Quantum Fourier Transform Infrared Spectroscopy: Evaluation, Benchmarking and Prospects

Abstract: Sensing with undetected photons has enabled new, unconventional approaches to Fourier transform infrared (FTIR) spectroscopy. Leveraging properties of non-degenerated entangled photon pairs, mid-IR information can be accessed in the near-IR spectral domain to perform mid-IR spectroscopy with silicon-based detection schemes. Here, we address practical aspects of vibrational spectroscopy with undetected photons using a quantum-FTIR (QFTIR) implementation.

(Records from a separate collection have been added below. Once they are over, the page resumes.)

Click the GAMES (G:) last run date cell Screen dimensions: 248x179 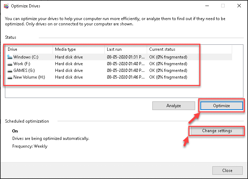point(126,70)
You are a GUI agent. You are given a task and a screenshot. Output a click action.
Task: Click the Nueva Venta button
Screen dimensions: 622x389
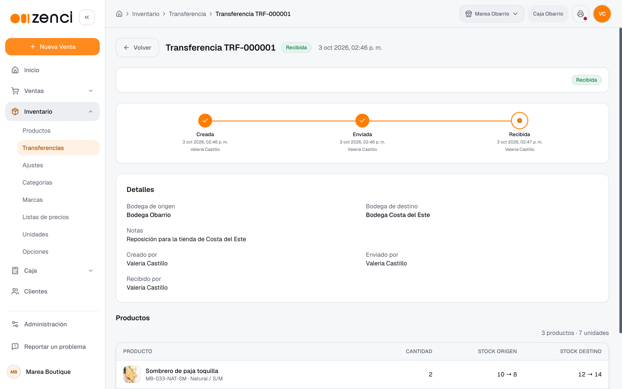tap(52, 47)
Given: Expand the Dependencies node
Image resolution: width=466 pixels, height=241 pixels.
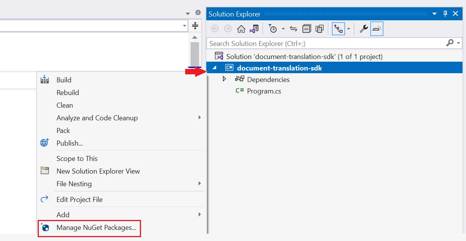Looking at the screenshot, I should point(224,79).
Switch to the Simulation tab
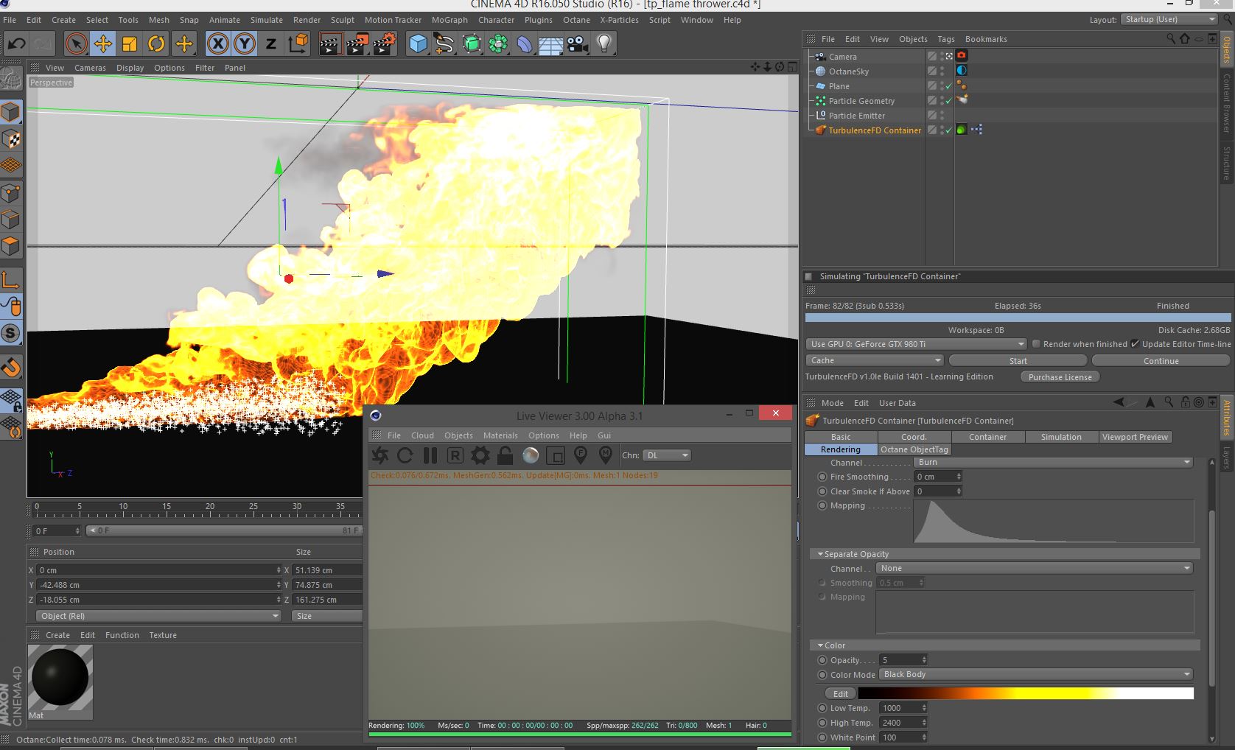The height and width of the screenshot is (750, 1235). pos(1060,437)
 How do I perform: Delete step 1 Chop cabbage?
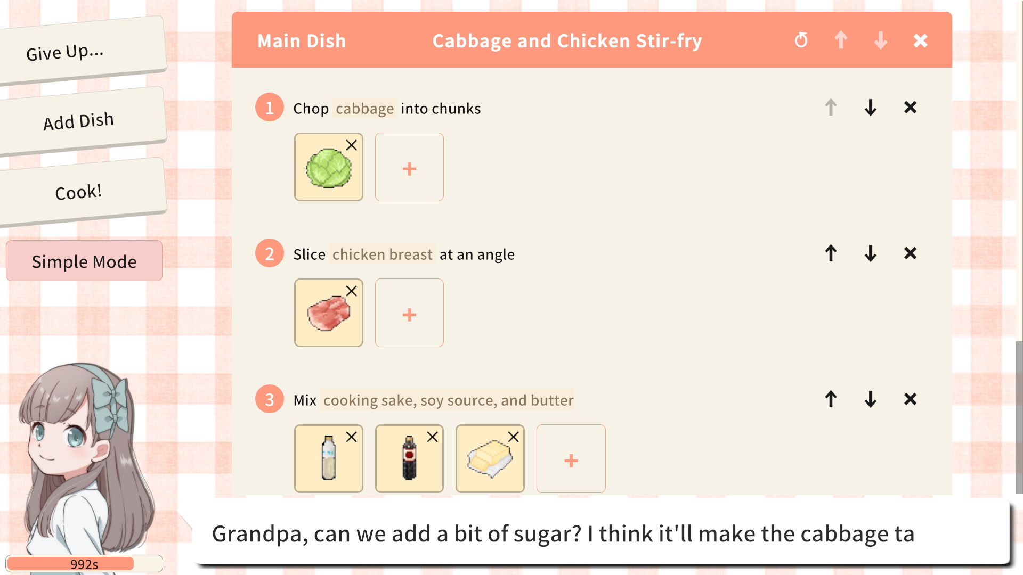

The system operates in the spectral range from around $3000~\mathrm{cm}^{-1}$ to $2380~\mathrm{cm}^{-1}$ (detection at around $12500~\mathrm{cm}^{-1}$) and possesses only $68~\mathrm{pW}$ of mid-IR probing power for spectroscopic measurements with a power-dependence of the signal-to-noise ratio of $1.5\cdot 10^{5}~\mathrm{mW}^{-1/2}$. We evaluate the system's short- and long-term stability and experimentally compare it to a commercial FTIR instrument using Allan-Werle plots to benchmark our QFTIR implementation's overall performance and stability. In addition, comparative qualitative spectroscopic measurements of polymer thin films are performed using the QFTIR spectrometer and a commercial FTIR with identical resolution and integration times. Our results show under which conditions QFTIR can practically be competitive or potentially outperform conventional FTIR technology.